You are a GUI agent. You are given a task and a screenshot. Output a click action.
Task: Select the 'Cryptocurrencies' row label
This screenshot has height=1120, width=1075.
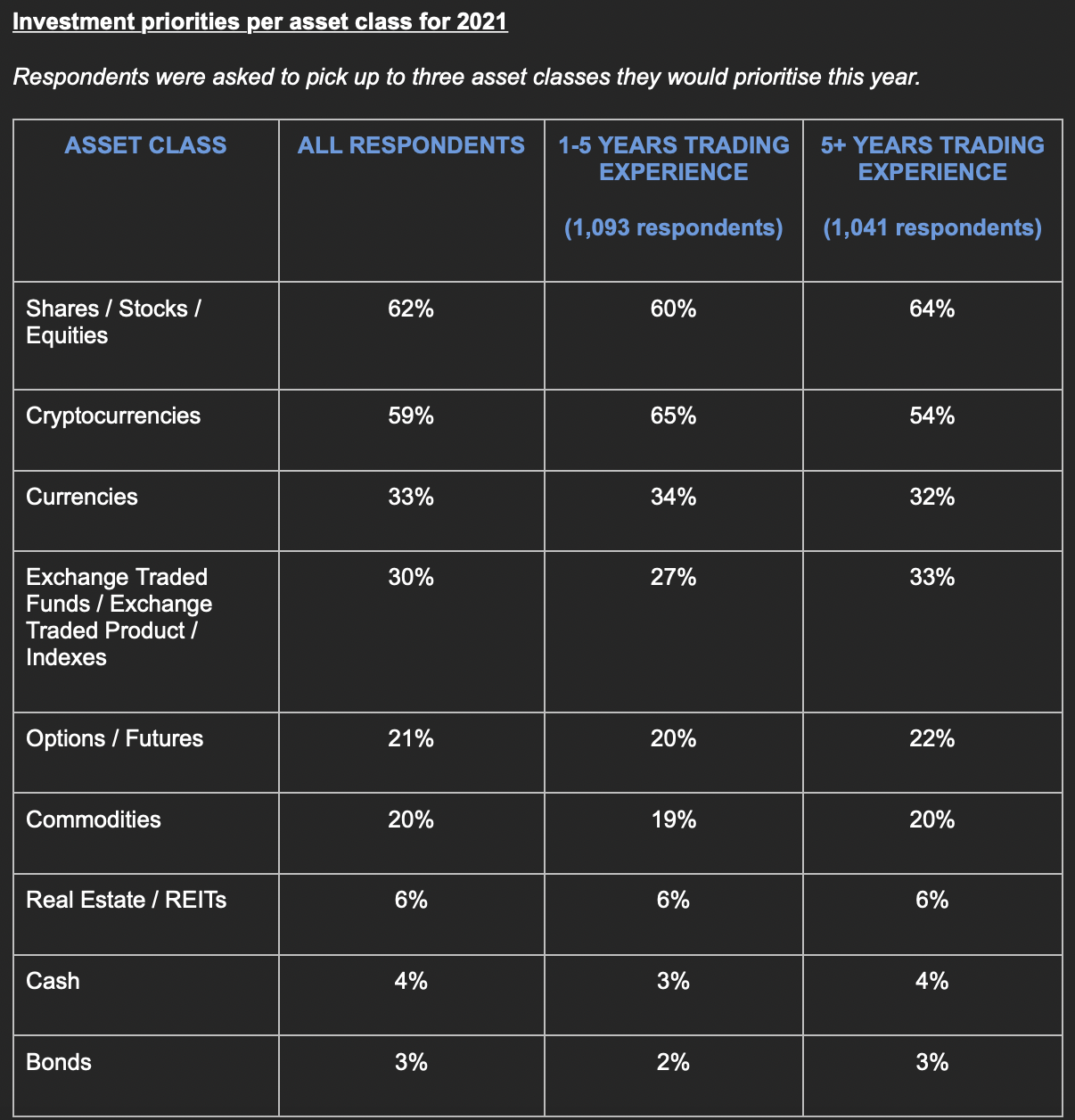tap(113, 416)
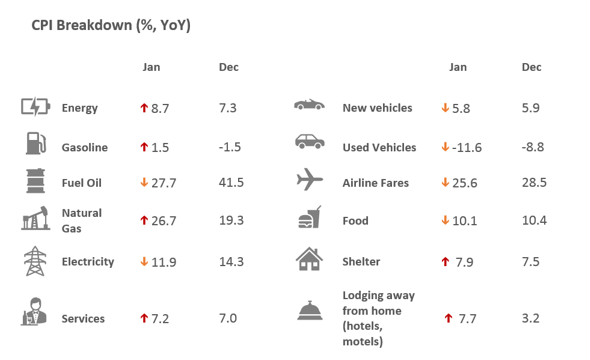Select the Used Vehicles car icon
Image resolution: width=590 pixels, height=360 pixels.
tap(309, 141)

:::::

**THE PROBLEM**
Excluding all pictures, output exactly the lines from the line containing "Task: Select the 'Cryptocurrencies' row label" through the last line of the entries above.

**SOLVED EXERCISE**
Task: Select the 'Cryptocurrencies' row label
This screenshot has height=1120, width=1075.
tap(113, 416)
Select the Used Vehicles car icon
Image resolution: width=590 pixels, height=360 pixels.
tap(309, 141)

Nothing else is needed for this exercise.